Outro padrão preocupante que pode ser identificado em alguns registros é a intimidação feita por agentes públicos a cidadãos que filmam abordagens. Em alguns casos, há a tentativa de impedir o cidadão de filmar. Em outras situações, o agente público alega que o cidadão que filma será obrigado a ir para a delegacia como testemunha, o que não procede. De acordo com nosso ordenamento jurídico, uma pessoa só pode ser privada do seu direito de ir e vir se for presa (em flagrante delito ou com mandado judicial), ou se for intimada por escrito, jamais levada arbitrariamente pelo agente público no calor do momento.

Histórico DefeZap e outros números

DefeZap foi lançado no dia 9 de maio de 2016 com um blog sobre violência de Estado, o Boletim DefeZap. Além disso, o projeto conta com um número de WhatsApp (21) 99670-1400 para cidadãos que querem denunciar violência de Estado. Vídeos com esse tipo de situação também podem ser enviados diretamente pelo site www.defezap.org.br.

Até o dia 16 de dezembro deste ano, DefeZap atendeu 924 comunicações, sendo 192 orientações a cidadãos sobre como agir para resguardar um direito e 73 mensagens contendo vídeos de violência de Estado, totalizando 140 vídeos.

Esses vídeos foram organizados em 69 casos, sendo:

  • 7 casos em análise para definição de encaminhamento oficial,

  • 12 casos em pesquisa para coleta de mais informações necessárias para virar uma denúncia oficial,

  • 43 casos em monitoramento, pois foram encaminhados e possuem denúncias em andamento,

  • 7 casos encerrados (entre os quais: os sem solução, os já solucionados e os sem elementos mínimos para se tornar uma denúncia oficial ainda depois de esgotadas as buscas na fase de pesquisa).
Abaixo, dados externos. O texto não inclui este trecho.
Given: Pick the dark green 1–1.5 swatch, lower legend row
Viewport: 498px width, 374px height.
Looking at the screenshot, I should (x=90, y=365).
  • Dos casos em monitoramento, 29 já possuem respostas oficiais dos órgãos de controle e apuração, 21 já possuem procedimentos de investigação instaurados e apenas 12 possuem protocolos online para acompanhamento. A totalidade dos procedimentos de apuração corre em segredo de Justiça e não é possível acessar o conteúdo dessas investigações enquanto estiverem em andamento.